Collectively, these links position mTORC1 as a upstream “dial” that tilts endothelial cells from a quiescent, low‑secretion survival mode toward a high‑output, coagulation‑prone civilization mode.
Testable Predictions
- P1: In mice aged 20 months, plasma VWF antigen and FVIII activity will be ~2‑fold higher than in 3‑month‑old controls, mirroring human age‑related rise [1].
- P2: Chronic rapamycin treatment (14 ppm in chow, 8 weeks) will normalize VWF and FVIII levels to those of young mice without causing anemia or bleeding.
- P3: Rapamycin will increase ADAMTS13 activity and decrease circulating ultra‑large VWF multimers, measurable by multimer ELISA.

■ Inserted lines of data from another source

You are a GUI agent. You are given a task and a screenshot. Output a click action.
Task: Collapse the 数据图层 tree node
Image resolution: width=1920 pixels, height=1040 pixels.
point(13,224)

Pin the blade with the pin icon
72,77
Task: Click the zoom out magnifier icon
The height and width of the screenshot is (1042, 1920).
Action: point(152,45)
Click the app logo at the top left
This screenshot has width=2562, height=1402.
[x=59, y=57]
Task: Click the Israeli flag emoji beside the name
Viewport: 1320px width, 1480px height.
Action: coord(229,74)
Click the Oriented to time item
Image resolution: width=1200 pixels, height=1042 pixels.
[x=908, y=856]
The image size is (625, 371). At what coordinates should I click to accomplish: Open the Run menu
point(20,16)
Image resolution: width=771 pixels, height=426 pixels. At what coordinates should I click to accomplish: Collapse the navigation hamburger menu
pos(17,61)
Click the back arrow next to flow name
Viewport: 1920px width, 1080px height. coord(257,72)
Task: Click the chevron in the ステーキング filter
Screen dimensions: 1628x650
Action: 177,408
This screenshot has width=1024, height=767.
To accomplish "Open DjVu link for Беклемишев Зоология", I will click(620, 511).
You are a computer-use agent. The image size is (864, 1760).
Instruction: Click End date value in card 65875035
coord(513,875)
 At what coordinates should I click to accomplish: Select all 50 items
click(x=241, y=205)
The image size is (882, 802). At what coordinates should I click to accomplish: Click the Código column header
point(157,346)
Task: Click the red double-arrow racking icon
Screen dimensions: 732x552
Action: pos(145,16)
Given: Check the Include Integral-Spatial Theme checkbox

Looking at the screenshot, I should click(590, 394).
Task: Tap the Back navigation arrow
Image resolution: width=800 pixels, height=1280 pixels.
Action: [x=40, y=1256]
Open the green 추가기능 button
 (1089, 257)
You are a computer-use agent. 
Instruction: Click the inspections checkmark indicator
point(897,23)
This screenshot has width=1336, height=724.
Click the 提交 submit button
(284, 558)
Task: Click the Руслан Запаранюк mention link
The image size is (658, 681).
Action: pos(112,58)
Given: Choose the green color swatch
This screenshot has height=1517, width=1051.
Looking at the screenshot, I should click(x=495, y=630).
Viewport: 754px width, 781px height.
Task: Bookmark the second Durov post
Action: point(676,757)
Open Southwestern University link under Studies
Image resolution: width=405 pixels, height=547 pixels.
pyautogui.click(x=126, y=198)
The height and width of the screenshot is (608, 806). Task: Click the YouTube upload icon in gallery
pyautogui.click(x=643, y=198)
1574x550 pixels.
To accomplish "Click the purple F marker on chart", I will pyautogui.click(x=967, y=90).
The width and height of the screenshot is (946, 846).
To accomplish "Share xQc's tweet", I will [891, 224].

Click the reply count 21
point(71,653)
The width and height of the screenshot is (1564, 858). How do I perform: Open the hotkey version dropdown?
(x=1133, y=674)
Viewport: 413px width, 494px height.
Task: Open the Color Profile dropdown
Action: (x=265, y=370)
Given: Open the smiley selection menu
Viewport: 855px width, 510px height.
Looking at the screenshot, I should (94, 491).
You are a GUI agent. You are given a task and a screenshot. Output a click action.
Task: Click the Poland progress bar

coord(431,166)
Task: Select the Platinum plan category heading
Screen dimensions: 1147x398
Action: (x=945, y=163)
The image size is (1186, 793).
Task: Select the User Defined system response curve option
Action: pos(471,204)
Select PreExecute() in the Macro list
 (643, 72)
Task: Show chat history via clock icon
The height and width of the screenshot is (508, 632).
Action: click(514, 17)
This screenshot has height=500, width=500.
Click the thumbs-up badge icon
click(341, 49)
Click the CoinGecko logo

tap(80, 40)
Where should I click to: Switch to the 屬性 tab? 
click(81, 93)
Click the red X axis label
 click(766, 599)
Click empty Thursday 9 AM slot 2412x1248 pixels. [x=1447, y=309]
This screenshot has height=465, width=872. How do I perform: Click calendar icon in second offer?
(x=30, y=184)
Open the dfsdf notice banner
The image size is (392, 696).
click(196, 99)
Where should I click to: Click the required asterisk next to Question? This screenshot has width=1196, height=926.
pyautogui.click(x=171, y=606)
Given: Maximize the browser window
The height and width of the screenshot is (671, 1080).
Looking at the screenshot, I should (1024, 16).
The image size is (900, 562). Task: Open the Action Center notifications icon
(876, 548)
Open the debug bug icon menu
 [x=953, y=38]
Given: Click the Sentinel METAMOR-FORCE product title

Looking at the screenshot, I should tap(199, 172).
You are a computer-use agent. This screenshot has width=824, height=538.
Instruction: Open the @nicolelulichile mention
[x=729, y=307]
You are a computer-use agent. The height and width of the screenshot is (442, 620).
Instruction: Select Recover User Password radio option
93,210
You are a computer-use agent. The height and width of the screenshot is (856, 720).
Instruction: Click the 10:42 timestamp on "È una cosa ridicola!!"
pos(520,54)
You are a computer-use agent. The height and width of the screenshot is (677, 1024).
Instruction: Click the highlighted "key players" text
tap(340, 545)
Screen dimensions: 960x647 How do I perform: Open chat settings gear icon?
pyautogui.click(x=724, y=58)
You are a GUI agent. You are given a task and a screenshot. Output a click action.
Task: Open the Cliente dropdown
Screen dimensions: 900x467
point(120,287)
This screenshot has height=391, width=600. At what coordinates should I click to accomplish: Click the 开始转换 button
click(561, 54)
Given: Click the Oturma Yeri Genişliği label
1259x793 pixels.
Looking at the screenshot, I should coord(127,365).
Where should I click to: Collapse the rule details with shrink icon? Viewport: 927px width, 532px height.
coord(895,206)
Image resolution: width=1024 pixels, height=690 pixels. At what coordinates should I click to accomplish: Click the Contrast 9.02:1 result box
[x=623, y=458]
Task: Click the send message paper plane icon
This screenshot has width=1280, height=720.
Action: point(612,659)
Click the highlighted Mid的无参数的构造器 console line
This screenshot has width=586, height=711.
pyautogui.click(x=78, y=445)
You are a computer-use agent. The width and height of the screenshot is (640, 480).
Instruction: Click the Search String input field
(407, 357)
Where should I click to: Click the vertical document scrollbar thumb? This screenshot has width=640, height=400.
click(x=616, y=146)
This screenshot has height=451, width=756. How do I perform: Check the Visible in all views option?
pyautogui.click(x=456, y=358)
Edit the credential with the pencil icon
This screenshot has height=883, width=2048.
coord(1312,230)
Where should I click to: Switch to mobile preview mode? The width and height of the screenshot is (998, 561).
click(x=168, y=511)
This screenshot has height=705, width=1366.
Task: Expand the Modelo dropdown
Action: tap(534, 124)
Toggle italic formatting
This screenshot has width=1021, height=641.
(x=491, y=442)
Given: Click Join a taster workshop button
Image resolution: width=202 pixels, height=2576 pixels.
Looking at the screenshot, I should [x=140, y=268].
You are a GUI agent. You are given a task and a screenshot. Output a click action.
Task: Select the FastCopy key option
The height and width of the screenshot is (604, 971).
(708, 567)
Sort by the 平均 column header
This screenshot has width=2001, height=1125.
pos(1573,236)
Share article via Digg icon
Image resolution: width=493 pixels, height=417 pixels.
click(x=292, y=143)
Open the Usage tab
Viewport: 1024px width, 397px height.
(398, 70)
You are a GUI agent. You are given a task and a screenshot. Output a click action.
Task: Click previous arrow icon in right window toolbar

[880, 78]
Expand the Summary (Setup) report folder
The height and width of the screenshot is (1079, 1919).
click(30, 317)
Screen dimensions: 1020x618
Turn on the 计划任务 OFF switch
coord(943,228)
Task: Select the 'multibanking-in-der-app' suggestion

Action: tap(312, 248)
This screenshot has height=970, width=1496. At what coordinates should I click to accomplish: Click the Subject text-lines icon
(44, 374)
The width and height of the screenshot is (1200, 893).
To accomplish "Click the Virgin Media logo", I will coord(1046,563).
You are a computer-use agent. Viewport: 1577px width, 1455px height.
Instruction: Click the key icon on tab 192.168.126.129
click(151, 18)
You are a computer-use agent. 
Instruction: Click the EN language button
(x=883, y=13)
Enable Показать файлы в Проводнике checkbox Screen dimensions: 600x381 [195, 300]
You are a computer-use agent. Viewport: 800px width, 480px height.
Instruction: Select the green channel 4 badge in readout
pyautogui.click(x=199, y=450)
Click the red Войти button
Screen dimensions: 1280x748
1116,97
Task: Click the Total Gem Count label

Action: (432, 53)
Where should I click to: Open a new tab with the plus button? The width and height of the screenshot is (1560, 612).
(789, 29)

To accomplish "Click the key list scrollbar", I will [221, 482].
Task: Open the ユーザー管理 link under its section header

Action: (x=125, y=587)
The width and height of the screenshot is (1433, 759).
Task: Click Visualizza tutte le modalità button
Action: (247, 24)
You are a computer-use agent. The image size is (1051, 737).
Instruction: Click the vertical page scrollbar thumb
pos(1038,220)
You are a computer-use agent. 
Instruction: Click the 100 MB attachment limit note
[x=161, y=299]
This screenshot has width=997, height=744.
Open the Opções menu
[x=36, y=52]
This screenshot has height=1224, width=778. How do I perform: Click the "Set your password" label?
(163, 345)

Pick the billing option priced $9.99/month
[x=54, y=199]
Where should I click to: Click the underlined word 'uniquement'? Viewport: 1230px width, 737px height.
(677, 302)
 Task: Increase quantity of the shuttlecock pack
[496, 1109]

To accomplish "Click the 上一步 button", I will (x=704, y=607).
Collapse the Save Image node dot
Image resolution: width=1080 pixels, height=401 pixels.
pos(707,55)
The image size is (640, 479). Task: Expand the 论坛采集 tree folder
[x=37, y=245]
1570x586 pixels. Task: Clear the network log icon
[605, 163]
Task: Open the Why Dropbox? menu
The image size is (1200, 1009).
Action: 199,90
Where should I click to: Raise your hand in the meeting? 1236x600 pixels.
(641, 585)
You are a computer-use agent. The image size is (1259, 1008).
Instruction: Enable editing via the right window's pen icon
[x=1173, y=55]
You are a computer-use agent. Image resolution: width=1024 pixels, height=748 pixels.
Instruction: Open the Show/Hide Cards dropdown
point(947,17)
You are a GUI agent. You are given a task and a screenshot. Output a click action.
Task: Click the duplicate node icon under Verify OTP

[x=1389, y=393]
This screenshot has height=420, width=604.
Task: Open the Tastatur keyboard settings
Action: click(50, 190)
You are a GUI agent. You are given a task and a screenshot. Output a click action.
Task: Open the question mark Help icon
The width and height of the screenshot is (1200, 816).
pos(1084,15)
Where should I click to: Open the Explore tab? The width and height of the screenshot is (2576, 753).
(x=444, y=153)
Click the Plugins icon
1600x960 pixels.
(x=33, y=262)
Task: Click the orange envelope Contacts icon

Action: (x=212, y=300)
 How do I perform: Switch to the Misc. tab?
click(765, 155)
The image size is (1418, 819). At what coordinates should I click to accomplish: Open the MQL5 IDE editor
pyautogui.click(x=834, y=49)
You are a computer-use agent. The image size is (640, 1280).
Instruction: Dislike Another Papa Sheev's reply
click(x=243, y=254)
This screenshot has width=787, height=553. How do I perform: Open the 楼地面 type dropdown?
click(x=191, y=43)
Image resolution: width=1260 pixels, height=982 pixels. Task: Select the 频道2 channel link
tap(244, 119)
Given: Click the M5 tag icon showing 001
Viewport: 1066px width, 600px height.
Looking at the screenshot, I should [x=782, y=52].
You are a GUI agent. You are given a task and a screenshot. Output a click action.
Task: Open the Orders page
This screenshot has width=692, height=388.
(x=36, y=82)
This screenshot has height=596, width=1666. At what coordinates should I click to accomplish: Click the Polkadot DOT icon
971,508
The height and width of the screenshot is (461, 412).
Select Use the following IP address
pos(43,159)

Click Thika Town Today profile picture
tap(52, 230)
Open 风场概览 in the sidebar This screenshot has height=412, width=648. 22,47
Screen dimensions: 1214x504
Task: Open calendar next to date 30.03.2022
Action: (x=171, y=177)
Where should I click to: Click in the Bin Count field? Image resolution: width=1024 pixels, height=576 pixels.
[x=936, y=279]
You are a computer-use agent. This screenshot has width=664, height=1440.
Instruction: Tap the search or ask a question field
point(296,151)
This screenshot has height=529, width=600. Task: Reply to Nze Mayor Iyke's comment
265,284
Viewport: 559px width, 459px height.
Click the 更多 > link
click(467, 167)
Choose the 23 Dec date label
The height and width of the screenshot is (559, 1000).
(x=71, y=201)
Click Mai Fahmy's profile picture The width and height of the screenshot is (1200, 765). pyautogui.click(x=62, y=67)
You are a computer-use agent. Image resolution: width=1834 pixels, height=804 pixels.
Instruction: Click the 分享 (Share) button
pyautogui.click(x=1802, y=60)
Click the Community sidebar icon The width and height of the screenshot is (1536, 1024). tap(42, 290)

- P4: Thrombin generation assays (ETP, peak thrombin) will show reduced procoagulant potential in rapamycin‑treated aged mice, approaching young‑mouse values.
- P5: Endothelial WPB content (immunofluorescence for VWF + CD31) will be lower in rapamycin‑treated aged aortae, while eNOS phosphorylation (Ser1177) will be higher.
Experimental Design
- Animals: C57BL/6J mice, young (3 mo) and aged (20 mo), n=10 per group.
- Interventions: Aged mice receive either rapamycin‑laden chow or control chow for 8 weeks; young mice remain untreated as baseline.
- Outcomes: Plasma VWF antigen (ELISA), FVIII activity (chromogenic assay), ADAMTS13 activity (FRET‑based), VWF multimer distribution (agarose gel), thrombin generation (calibrated automated thrombography), aortic endothelial WPB density (confocal microscopy), eNOS‑pSer1177 (Western blot).
- Statistics: Two‑way ANOVA (age × treatment) with post‑hoc Tukey; significance set at p<0.05.
Potential Outcomes and Falsifiability
- If rapamycin normalizes VWF/FVIII, raises ADAMTS13, lowers thrombin generation, and reduces WPB burden, the hypothesis is supported, indicating that mTORC1 drives age‑related hypercoagulability via endothelial secretory reprogramming.
- If rapamycin fails to alter any of these hemostatic parameters despite achieving known mTORC1 inhibition markers (e.g., reduced p‑S6), the hypothesis is falsified, suggesting that age‑related hypercoagulability operates independently of mTORC1 in endothelial cells.
This framework transforms the metaphorical “civilization‑versus‑survival” dial into a concrete, reversible molecular circuit linking nutrient signaling to the hemostatic hazards of aging, offering a direct route to test whether longevity‑promoting mTOR inhibition also rescues a key thrombotic risk factor.